Ebenso steht es einem Gewerkschaftsfunktionär nicht gut an, sich von
Konzernchefs bestechen zu lassen. Aber sonst?

Wollen wir moralisch einwandfreie Politiker? Gibt es das überhaupt: Den
absolut integeren Menschen? Und: Nach welchen oder besser: wessen Kriterien?

Was verlangen wir von Politikern? Sollten wir nicht diejenigen wählen, die
am besten unsere Interessen und Überzeugungen vertreten? Nun, wir sind ja
gewöhnt, daß das Politiker sowieso nicht tun. "Gehns, die Leute wählen ja
nicht zum ersten Mal" heißts beim Travnicek. Wollen wir vielleicht deswegen,
daß Politiker wenigstens privat gute Menschen sind, weil politisch von ihnen
sowieso nur Schweinereien zu erwarten sind? Ist es deswegen in der Politik
so wichtig, eine hübsche Fassade zu präsentieren, weil wir meinen, wir
hätten eh nur die Wahl zwischen hübschen und häßlichen Arschlöchern?

Oder sollten wir nicht fragen: Welche Politik macht dieser Mensch? Denn: Man
kann wohl annehmen, daß es über jeden Politiker Geschichten gibt, mit denen
man ihn fertigmachen kann -- egal ob wahr, halbwahr oder frei erfunden. Es
ist nur eine Frage, wann diese Geschichten lanziert werden und wer das
tut -- und natürlich: warum. Genau deswegen aber wird ein Politiker
erpreßbar -- weil wir diese Geschichten so ernst nehmen und vor allem für
relevant für die Politik halten.

Aber wollen wir einen Korruptionsjäger abschiessen, weil er vielleicht ein
Grabscher ist? Oder ist jemand als Bundeskanzler untauglich, weil er keine
Auskünfte darüber geben will, was er so getrieben hat, als er Anfang Zwanzig
war? Oder ganz anders: Wollen wir jemanden nur deswegen nicht als
Innenminister, weil er vielleicht einmal ein Neonazi war? Konkret: Ein
Strache als Innenminister ist sicher eine grausliche Vorstellung, aber ist
sie grauslicher als die Praxis des bisherigen Ressortchefs?

Ist es nicht viel relevanter zu fragen: Welche Positionen vertritt ein
Politiker hier und heute glaubwürdig und mit Verve?

Man stelle sich mal folgendes Szenario vor: Da gäbe es einen Sozialminister,
der erstens eine Mindestsicherung durchsetzt, von der man leben kann,
zweitens das entwürdigende Regime beim AMS beendet, drittens für einen
angemessenen Mindestlohn sorgt und viertens Altersarmut abschafft, in dem er
den Nationalrat dazu bringt, für eine ordentliche Volkspension zu stimmen --
und dann stellt sich heraus, er hat aus welchen Motiven auch immer in seiner
Jugend einen mittlerweile verjährten Totschlag begangen.
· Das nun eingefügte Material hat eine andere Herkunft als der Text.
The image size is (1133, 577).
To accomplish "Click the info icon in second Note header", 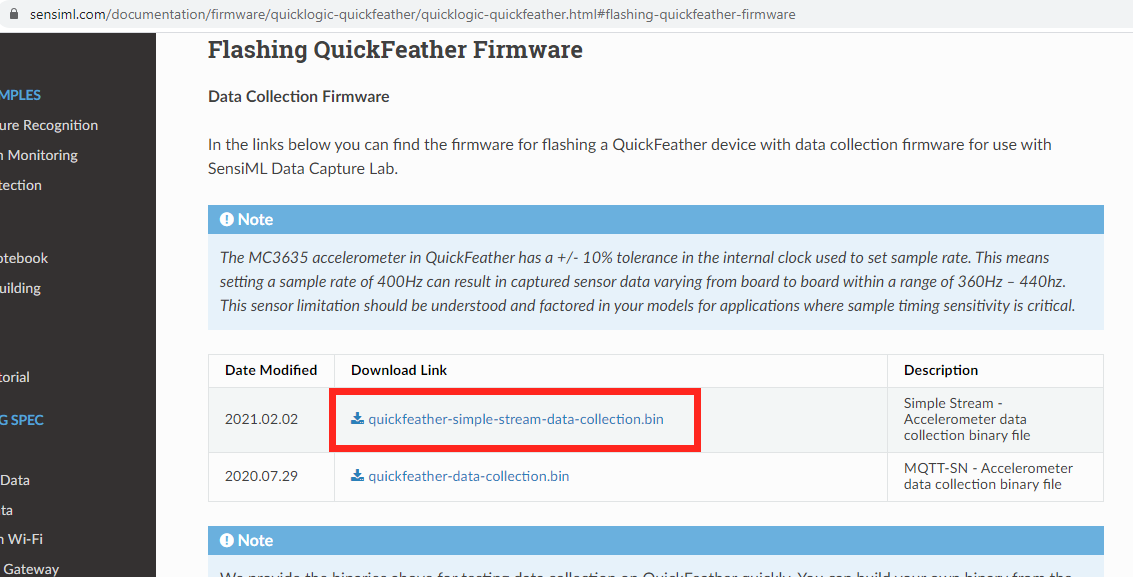I will (227, 540).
Oder er ist ein
Hitlerverehrer. Oder er hat seine Stiefkinder mißbraucht. Ehrlich, ich wäre
der erste, der eine Demo anmeldet, daß dieser Minister im Amt bleiben kann,
egal von welcher Partei er auch sein mag. Weil es mir egal ist, was dieser
Mensch sonst so treibt, solange sein politisches Engagement segensreich ist.

Wir müssen unsere Politiker nicht lieben können. Wir sollten sie auch gar
nicht lieben, denn sowas ist tatsächlich gefährlich. Wir müssen sie einfach
nur daran messen, was sie in ihrem Job tun. Und nicht, ob wir sie gerne bei
unserer Geburtstagsfeier mit dabei hätten.